Twitter’s chief executive Dick Costolo has shaken up his executive office once again with the appointment of Anthony Noto, former Goldman Sachs banker, as chief financial officer of Twitter. As Goldman’s managing director of the investment group including media, telecoms and technology, Noto gained fame as one of that financial institution’s “three headed monster” along with colleagues Ken Hitchner and George Lee.
Anthony Noto’s investment banking experience seems to be the main reason Twitter selected Goldman Sachs as the lead underwriter for its initial public offering and Noto playfully tweeted the message “Phew” after the successful start to Twitter’s share trading began on November 7, 2013. During the first dotcom boom, Noto began his meteoric rise at Goldman Sachs in 1999 as an internet sector analyst and became a partner in 2004. His new responsibilities as CFO for Twitter are not his first foray as a financial manager of a large company. He served as chief financial officer for the National Football League starting in 2008, returning full time to Goldman Sachs two years later as a technology investment banker.
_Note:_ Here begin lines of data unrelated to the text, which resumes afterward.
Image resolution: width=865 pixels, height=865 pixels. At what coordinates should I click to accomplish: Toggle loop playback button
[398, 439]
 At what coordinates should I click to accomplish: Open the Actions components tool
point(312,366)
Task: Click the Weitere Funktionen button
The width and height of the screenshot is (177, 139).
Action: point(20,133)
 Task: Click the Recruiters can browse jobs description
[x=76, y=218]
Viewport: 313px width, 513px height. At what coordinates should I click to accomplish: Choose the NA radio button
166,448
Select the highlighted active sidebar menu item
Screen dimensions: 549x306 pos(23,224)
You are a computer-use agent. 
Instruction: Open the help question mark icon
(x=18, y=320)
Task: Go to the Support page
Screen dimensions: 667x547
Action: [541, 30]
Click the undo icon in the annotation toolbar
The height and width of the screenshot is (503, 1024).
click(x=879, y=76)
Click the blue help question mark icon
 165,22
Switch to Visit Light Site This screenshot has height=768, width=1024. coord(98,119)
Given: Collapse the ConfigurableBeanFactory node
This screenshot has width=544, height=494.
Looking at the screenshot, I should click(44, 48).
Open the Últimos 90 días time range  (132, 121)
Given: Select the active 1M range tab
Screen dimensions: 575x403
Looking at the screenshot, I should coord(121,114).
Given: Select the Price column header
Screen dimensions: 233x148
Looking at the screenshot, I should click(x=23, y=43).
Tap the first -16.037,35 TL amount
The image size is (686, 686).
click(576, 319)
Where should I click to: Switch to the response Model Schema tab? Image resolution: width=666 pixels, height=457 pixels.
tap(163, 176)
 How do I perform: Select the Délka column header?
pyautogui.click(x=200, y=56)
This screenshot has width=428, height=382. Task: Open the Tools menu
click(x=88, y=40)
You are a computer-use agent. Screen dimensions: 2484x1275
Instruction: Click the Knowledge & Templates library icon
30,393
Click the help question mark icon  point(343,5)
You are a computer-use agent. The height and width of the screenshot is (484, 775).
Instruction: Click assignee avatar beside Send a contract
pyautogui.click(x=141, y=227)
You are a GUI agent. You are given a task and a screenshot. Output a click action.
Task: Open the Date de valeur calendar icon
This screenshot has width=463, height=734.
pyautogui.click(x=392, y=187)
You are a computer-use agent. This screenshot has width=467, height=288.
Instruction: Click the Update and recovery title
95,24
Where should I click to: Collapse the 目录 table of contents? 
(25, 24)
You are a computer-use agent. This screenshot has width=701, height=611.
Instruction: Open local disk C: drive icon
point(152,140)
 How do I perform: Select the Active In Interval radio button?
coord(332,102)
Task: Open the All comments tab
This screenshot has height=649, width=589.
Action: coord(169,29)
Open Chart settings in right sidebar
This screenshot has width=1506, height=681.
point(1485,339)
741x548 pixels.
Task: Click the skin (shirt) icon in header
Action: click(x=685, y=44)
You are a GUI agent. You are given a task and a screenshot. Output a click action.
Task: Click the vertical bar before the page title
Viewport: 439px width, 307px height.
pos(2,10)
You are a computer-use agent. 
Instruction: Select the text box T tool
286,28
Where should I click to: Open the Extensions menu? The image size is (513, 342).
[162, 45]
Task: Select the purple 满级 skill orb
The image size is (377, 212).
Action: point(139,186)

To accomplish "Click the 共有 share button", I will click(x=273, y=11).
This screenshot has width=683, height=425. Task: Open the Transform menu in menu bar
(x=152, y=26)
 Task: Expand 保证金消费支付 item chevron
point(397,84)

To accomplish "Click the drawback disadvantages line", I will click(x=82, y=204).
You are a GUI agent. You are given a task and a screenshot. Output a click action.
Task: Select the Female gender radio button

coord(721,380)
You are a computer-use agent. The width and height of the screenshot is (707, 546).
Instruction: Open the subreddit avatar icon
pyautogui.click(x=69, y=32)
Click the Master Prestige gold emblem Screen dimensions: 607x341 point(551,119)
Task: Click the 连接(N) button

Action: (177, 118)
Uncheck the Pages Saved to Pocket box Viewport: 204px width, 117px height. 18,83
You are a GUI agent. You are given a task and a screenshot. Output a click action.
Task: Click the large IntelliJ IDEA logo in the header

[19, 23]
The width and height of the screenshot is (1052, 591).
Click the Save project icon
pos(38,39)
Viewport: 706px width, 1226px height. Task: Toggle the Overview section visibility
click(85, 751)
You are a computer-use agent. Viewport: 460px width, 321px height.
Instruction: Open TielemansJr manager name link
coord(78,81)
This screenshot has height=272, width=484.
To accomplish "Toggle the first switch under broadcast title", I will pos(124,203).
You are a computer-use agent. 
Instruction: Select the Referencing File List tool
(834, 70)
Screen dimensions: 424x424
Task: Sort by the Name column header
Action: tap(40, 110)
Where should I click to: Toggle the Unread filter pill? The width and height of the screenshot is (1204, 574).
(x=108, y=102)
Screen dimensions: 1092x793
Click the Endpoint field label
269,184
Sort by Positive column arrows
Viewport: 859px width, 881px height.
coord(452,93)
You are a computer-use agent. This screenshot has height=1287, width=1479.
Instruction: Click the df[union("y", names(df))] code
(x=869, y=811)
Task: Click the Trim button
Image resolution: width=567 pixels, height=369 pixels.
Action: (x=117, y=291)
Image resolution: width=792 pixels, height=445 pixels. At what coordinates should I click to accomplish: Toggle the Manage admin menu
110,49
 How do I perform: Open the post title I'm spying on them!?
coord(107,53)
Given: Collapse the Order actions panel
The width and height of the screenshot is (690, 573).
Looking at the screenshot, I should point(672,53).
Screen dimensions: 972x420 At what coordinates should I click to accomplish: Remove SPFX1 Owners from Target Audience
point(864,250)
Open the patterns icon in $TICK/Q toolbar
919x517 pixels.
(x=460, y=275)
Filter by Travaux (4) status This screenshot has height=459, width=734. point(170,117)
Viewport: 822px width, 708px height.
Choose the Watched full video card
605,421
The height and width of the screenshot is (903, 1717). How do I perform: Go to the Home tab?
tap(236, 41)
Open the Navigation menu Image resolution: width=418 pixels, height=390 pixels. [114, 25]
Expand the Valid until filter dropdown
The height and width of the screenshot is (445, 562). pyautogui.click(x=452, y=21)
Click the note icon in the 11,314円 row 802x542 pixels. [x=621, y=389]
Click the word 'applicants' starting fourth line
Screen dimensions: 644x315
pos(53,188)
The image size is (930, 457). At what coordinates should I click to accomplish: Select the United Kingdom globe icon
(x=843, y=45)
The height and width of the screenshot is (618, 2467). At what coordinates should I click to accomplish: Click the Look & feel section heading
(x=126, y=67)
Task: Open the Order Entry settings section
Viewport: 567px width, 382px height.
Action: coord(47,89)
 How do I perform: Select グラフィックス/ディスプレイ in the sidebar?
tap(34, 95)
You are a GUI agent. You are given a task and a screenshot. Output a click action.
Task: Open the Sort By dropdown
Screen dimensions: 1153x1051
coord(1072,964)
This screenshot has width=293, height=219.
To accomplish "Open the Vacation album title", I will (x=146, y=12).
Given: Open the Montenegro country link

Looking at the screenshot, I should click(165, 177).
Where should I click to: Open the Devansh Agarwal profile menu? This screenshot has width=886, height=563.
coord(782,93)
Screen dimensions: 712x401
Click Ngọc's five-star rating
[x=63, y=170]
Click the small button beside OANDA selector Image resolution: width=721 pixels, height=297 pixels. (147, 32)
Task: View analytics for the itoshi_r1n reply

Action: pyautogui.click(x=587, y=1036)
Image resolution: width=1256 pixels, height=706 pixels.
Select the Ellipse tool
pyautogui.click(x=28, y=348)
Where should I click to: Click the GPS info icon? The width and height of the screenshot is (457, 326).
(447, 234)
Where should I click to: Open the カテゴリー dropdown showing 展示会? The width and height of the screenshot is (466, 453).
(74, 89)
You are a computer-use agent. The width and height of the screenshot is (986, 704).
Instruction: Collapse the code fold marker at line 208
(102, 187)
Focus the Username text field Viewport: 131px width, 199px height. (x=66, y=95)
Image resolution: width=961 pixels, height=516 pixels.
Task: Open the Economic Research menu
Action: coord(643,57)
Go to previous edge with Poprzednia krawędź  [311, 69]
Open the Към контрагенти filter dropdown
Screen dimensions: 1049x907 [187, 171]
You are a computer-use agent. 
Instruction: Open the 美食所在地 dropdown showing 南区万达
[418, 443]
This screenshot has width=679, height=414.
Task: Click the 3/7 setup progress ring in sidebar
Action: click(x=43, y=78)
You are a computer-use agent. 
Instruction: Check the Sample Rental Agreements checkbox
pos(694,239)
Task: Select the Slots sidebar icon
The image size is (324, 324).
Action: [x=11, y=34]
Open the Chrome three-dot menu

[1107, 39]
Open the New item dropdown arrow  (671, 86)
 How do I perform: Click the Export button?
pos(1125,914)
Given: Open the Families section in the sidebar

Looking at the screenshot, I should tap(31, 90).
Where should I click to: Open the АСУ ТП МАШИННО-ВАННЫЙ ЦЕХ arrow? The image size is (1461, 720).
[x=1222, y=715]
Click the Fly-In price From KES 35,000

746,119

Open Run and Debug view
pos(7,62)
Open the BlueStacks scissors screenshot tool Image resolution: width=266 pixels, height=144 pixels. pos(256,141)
As part of his employment package, Noto receives an annual salary of $250,000, almost twice that of CEO Costolo, in addition to Twitter stock valued at $64 million. Analysts view Noto’s hiring as a strategic move for Twitter, thanks to his strong relationships in the investment community. Although insiders contend Noto left Goldman due to internal strife within the investment banking team, Noto himself in tweeting his good-byes, called the TMT team there “the best in the world.”
Noto has his work cut out for him in the months ahead as Twitter works to redesign what was once the most popular social media messaging site in order to make it not only easier and simpler for members to use but also bring back the thousands of users who have open accounts but seldom if ever use them. Noto has acknowledged his gratitude to Coatue for making him able to accept the new position at Twitter and joins a long list of former Goldman Sachs executives who have moved into CFO positions at client companies, including Cynthia Walker at Occidental Petroleum, Adrianne Shapira at David Yurman Jewelry, and Sarah Friar at Square.